▶ WHAT YOU ARE ASKED TO DO:
Look in the material below for the line holding "Terms of Service (81, 2287)". Set it down exactly, with each later line up to and including the line holding "Voir plus (80, 2178)".
◆ ◆ ◆
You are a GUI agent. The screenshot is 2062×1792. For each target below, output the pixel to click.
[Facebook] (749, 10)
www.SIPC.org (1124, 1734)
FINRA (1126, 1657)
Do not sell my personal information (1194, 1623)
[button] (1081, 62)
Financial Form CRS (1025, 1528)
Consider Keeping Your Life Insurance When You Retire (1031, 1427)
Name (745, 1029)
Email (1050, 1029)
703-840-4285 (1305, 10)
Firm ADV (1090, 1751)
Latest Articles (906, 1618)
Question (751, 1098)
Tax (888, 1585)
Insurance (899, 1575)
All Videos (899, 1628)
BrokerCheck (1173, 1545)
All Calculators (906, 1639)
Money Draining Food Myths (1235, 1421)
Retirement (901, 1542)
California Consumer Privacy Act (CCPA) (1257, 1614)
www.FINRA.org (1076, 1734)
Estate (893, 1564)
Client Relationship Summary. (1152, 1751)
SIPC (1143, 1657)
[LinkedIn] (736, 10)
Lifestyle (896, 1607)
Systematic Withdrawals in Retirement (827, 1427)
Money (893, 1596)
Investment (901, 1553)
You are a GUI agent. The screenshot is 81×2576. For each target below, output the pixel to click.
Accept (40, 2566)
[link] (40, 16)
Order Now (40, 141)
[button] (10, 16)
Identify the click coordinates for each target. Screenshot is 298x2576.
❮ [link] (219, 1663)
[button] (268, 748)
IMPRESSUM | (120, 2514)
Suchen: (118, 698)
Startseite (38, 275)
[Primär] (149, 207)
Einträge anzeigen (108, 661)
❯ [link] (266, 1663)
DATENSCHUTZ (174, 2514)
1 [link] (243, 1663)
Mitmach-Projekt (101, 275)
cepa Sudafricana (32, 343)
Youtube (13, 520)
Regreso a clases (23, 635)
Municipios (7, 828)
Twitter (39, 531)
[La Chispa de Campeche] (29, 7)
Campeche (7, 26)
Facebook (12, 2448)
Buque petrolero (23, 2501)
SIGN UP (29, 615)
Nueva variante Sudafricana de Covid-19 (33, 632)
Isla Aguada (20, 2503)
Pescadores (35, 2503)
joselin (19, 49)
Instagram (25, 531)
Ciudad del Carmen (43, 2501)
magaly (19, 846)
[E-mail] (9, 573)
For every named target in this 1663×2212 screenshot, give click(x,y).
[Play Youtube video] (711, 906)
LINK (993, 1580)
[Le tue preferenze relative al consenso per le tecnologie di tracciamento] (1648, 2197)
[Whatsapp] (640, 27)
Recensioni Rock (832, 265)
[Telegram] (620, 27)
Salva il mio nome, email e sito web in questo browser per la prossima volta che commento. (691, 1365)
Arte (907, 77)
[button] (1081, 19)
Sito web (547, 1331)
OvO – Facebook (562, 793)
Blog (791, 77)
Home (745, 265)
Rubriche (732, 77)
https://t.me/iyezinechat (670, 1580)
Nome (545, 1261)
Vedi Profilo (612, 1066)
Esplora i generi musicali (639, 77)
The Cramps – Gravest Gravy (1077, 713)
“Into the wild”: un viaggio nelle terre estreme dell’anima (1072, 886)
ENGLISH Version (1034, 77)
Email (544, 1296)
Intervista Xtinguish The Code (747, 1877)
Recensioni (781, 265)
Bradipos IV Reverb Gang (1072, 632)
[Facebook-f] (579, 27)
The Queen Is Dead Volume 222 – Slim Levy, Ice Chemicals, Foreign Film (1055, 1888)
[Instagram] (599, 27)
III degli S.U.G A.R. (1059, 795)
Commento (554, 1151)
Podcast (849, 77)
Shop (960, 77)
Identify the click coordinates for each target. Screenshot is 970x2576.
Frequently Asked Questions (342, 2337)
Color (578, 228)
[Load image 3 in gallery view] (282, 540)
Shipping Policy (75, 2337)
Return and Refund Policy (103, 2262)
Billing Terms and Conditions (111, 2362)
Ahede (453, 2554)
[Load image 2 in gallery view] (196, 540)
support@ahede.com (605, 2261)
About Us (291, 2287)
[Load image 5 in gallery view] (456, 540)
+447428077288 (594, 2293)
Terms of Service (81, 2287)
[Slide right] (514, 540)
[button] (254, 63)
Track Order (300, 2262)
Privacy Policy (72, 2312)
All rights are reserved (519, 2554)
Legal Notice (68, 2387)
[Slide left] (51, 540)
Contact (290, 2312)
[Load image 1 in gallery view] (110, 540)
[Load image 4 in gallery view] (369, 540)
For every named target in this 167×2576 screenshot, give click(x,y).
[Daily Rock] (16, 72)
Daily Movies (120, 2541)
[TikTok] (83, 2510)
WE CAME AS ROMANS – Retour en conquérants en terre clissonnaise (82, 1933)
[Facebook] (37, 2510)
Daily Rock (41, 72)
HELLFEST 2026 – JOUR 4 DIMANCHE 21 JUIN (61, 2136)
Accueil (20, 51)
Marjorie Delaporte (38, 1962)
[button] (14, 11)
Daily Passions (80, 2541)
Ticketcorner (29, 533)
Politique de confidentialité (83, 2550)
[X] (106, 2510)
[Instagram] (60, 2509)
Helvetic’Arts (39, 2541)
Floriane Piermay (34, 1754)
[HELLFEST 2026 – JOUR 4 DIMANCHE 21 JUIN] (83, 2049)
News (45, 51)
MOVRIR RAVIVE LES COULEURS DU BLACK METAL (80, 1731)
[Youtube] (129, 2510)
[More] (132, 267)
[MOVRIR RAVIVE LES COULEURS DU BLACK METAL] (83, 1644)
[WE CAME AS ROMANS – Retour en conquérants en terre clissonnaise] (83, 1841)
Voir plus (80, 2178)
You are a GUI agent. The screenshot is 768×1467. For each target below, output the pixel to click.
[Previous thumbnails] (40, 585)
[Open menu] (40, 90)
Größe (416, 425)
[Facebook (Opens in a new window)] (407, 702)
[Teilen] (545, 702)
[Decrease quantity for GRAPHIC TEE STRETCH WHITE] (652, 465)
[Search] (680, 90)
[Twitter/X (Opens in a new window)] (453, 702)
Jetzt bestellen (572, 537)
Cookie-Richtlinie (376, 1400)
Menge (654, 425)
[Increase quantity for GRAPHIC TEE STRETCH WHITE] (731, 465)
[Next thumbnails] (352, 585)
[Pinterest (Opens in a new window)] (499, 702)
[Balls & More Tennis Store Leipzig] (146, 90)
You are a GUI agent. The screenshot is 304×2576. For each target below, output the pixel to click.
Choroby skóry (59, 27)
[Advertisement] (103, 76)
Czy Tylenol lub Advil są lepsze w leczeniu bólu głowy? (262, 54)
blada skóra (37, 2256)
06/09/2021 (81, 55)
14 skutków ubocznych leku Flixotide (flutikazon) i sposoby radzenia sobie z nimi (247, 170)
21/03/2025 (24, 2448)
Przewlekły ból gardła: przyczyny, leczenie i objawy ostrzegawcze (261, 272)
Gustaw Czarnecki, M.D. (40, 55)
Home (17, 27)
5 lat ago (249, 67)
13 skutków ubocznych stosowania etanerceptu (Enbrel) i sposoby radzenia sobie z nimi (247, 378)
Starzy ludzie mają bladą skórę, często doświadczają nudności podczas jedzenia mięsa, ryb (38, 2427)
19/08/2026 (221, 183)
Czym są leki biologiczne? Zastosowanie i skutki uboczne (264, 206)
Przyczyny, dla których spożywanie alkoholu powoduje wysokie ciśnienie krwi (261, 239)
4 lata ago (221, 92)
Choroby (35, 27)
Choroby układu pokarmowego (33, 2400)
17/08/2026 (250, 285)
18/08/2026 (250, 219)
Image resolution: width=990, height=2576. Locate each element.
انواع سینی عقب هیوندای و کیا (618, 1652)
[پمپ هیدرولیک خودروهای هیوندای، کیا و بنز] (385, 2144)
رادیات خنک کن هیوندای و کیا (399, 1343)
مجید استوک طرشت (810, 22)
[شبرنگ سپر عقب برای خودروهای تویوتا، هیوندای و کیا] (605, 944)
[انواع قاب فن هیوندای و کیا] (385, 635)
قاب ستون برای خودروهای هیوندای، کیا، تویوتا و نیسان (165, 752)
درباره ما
◆ ◆ ◆
▶ RESULT:
Terms of Service (81, 2287)
[Slide right] (514, 540)
[button] (254, 63)
Track Order (300, 2262)
Privacy Policy (72, 2312)
All rights are reserved (519, 2554)
Legal Notice (68, 2387)
[Slide left] (51, 540)
Contact (290, 2312)
[Load image 1 in gallery view] (110, 540)
[Load image 4 in gallery view] (369, 540)
For every named target in this 167×2576 screenshot, give click(x,y).
[Daily Rock] (16, 72)
Daily Movies (120, 2541)
[TikTok] (83, 2510)
WE CAME AS ROMANS – Retour en conquérants en terre clissonnaise (82, 1933)
[Facebook] (37, 2510)
Daily Rock (41, 72)
HELLFEST 2026 – JOUR 4 DIMANCHE 21 JUIN (61, 2136)
Accueil (20, 51)
Marjorie Delaporte (38, 1962)
[button] (14, 11)
Daily Passions (80, 2541)
Ticketcorner (29, 533)
Politique de confidentialité (83, 2550)
[X] (106, 2510)
[Instagram] (60, 2509)
Helvetic’Arts (39, 2541)
Floriane Piermay (34, 1754)
[HELLFEST 2026 – JOUR 4 DIMANCHE 21 JUIN] (83, 2049)
News (45, 51)
MOVRIR RAVIVE LES COULEURS DU BLACK METAL (80, 1731)
[Youtube] (129, 2510)
[More] (132, 267)
[MOVRIR RAVIVE LES COULEURS DU BLACK METAL] (83, 1644)
[WE CAME AS ROMANS – Retour en conquérants en terre clissonnaise] (83, 1841)
Voir plus (80, 2178)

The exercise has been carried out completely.